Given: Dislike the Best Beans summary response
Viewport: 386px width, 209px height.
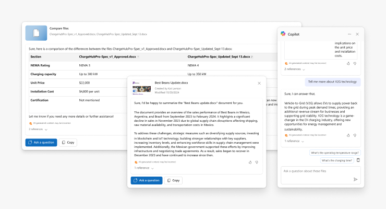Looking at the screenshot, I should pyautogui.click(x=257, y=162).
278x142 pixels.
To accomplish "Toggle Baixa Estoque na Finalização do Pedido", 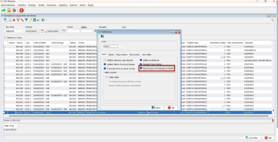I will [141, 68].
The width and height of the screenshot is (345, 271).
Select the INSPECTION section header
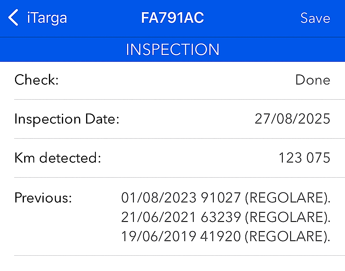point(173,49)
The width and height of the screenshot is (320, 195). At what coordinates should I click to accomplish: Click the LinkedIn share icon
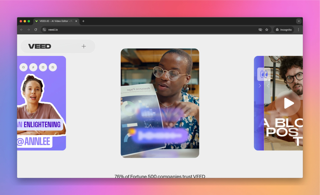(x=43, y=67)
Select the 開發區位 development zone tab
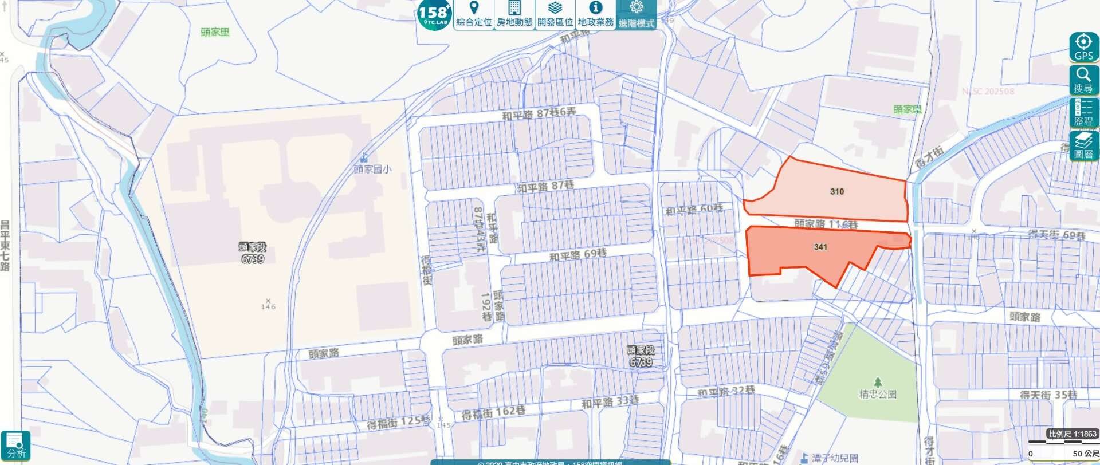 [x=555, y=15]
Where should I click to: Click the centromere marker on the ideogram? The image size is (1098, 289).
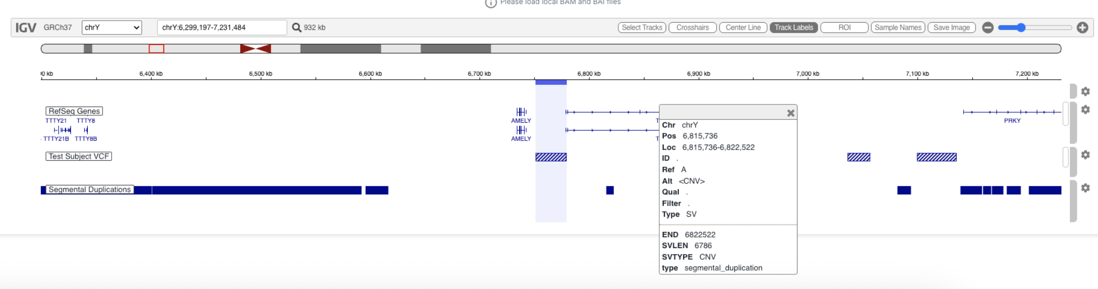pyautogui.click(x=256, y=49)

· · · · · · ·

What you should do |
The lines from the one containing "Where should I" to the last line of the records, both included: print exactly those and nothing else, leaving out any pictures.

Answer for the task |
Where should I click to: Click the centromere marker on the ideogram? The image size is (1098, 289).
pyautogui.click(x=256, y=49)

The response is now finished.